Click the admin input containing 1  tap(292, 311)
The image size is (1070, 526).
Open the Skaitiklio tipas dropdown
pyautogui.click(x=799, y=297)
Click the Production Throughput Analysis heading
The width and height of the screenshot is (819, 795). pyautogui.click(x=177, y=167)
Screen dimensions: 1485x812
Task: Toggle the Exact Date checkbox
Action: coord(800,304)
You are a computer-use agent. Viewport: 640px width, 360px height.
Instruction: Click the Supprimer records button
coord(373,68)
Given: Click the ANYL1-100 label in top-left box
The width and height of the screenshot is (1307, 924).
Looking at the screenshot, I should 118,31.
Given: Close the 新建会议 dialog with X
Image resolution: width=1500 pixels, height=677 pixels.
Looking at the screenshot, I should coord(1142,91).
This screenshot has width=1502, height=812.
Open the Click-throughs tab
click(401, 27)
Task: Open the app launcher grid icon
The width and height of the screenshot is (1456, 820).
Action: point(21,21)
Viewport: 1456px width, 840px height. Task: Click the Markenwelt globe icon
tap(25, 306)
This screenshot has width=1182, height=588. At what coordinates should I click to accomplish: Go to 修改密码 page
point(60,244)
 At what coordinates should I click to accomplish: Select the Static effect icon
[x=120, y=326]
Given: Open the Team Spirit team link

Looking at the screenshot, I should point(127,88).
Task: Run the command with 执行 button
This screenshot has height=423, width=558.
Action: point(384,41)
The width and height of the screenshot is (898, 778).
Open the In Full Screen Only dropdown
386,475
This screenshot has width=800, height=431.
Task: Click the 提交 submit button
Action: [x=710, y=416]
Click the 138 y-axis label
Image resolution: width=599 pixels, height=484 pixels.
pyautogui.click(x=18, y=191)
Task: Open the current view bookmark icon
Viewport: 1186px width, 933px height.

· · · · · · ·

Would you print exactly, and only, the lines of the data above from the line with "This screenshot has width=1182, height=588." through the line with "The width and height of the screenshot is (898, 778).", inclusive?

■ Response area ■
This screenshot has width=1182, height=588. At what coordinates should I click to accomplish: Go to 修改密码 page
point(60,244)
 At what coordinates should I click to accomplish: Select the Static effect icon
[x=120, y=326]
Given: Open the Team Spirit team link

Looking at the screenshot, I should point(127,88).
Task: Run the command with 执行 button
This screenshot has height=423, width=558.
Action: point(384,41)
The width and height of the screenshot is (898, 778).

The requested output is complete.